Tag Archives: chairs

Objectification

14 Thursday Jan 2016

Posted by kittycalash in History, Museums, personal, Philosophy, Reenacting

≈ 3 Comments

Tags

chairs, historic house museums, historic interiors, interpretation, living history, Museums, objects

Corner chair. Mahogany with fabric-covered slip seat. John Goddard, 1763. RIHS 1990.36.1 RHix5136

Corner chair. Mahogany with fabric-covered slip seat. John Goddard, 1763. RIHS 1990.36.1 RHix5136

I’ve had more alone time than usual at work, which is to say, I’ve been the only living creature in 16,000 SF for multiple consecutive days, which allows me both time to get lots of work done but also permits my mind to wander more than it might otherwise. One of the ideas I continually return to is about the objectification of objects. That’s a terrible phrase, isn’t it? What is the essential thingness of any given thing?

Let’s take chairs: I really like chairs, which is to say that I have, at last, succumbed to the seductive qualities of chairs.[i] But what makes a chair a chair?

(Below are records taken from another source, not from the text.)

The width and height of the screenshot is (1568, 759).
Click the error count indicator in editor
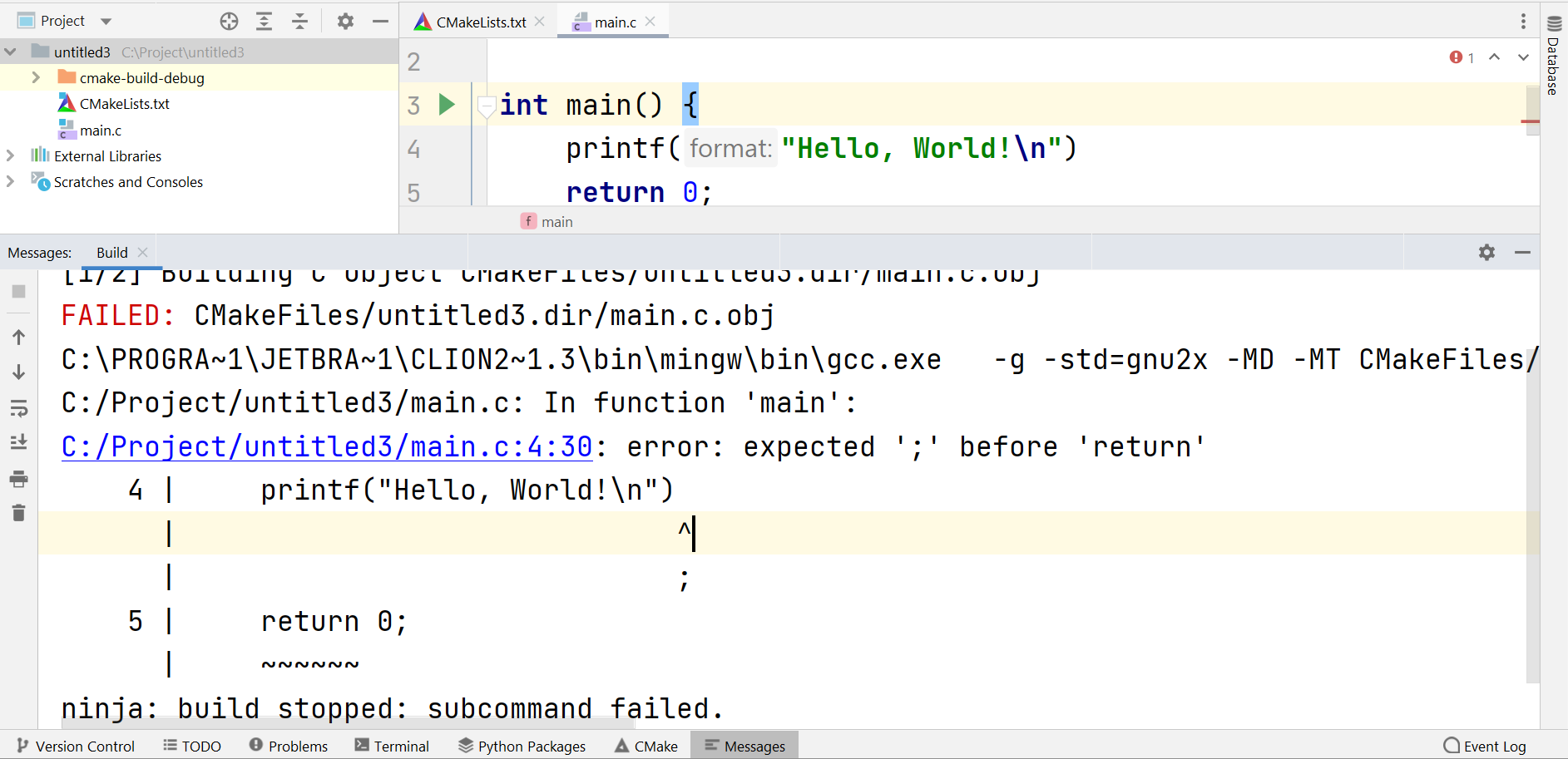(x=1462, y=57)
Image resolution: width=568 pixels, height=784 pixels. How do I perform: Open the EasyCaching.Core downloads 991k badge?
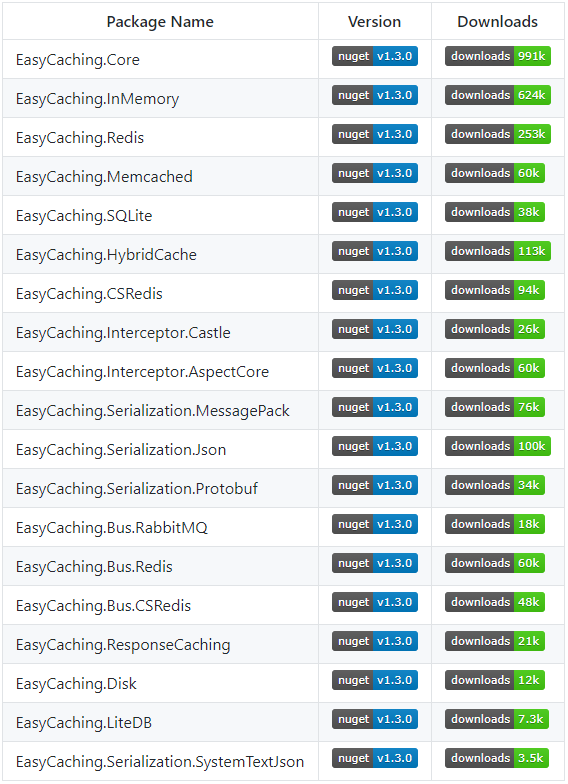[x=498, y=56]
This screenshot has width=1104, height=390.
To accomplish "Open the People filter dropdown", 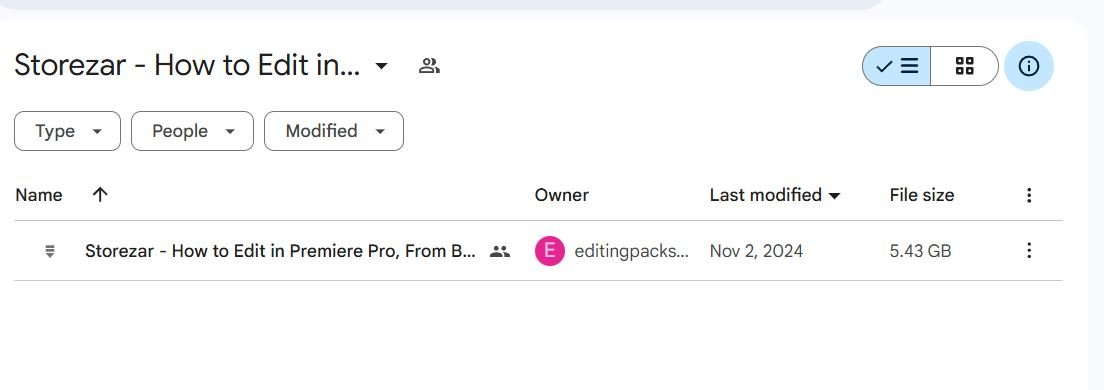I will 192,131.
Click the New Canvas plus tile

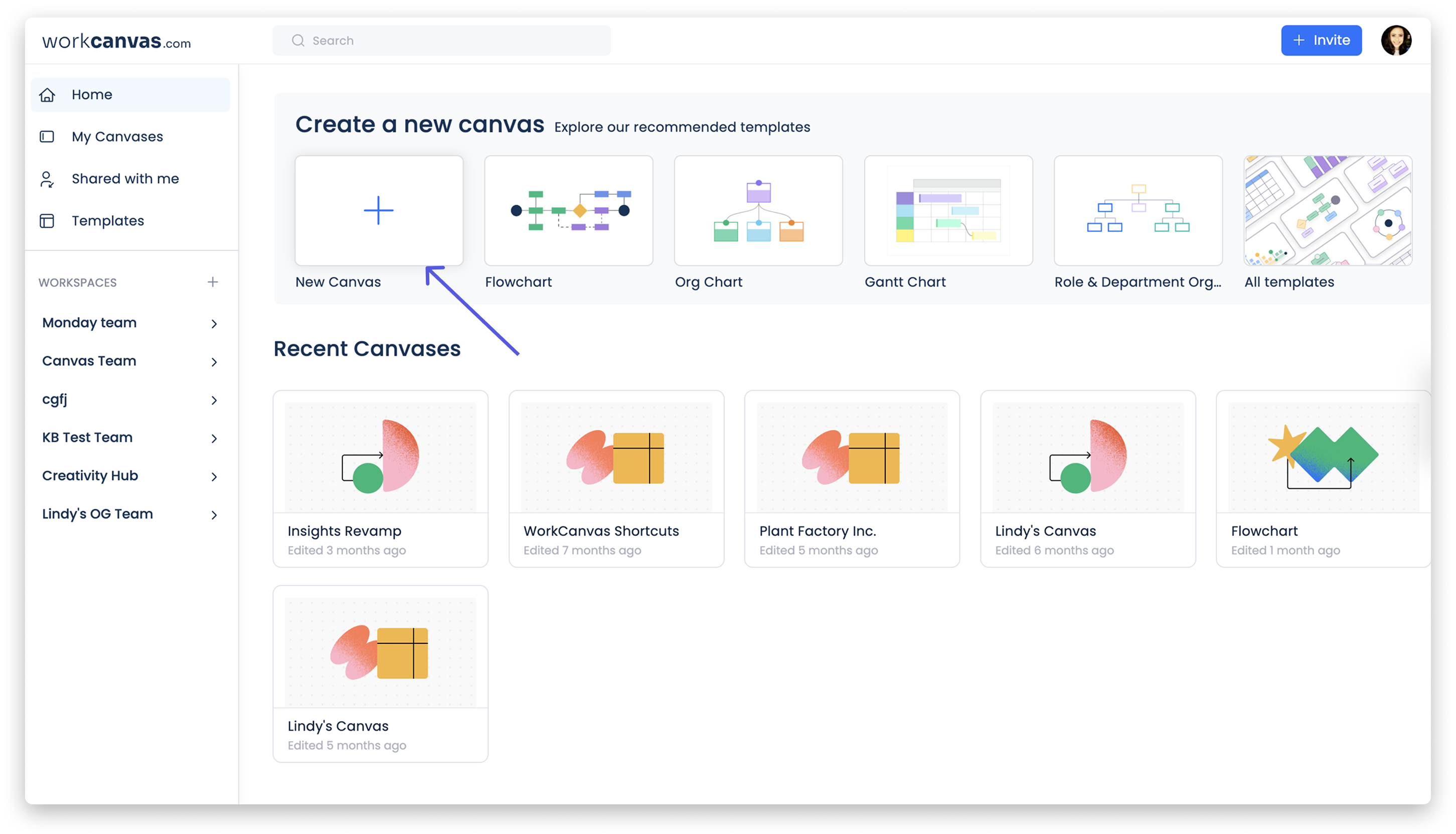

Most simply, a chair is to be sat upon. Keeps your rump off the cold, cold ground. Supports your legs and back. Sometimes a chair is for lolling. Sometimes it’s for working. Sometimes it’s for projecting power. But essential, a chair is for sitting.

If use– specifically human use[ii]– is what chairs are for, what happens when a chair is removed from use, and placed on display in a museum?[iii] And what difference does it make whether that chair is on a white plinth in an art museum, or in a historic house, or in the historic house where it was used? When is a chair most a chair, other than the times you are sitting in one?

As I said: a lot of alone time.

servant mannequin in 18th century room

That’s no ghost, that’s my kid. Corner chair just in front of the ghost.

Within a historic house, it seems that the ideal situation is the chair in the room in the house.

That would seem to maximize the “realness” of the thing, right? But we don’t always have the chair, and even when we do, we may not know which room it was used in most often.

The way a chair is displayed and understood in an art museum: Object of Beauty is very different from the way a chair is displayed and understood in a history: Who Sat Here? It’s a conundrum though, because just as the chair become Beautiful Thing in an art museum, it can become Story from the Past in a history museum. Neither presentation/interpretation really gets at Chairness, which is really best experienced by sitting in the chair yourself.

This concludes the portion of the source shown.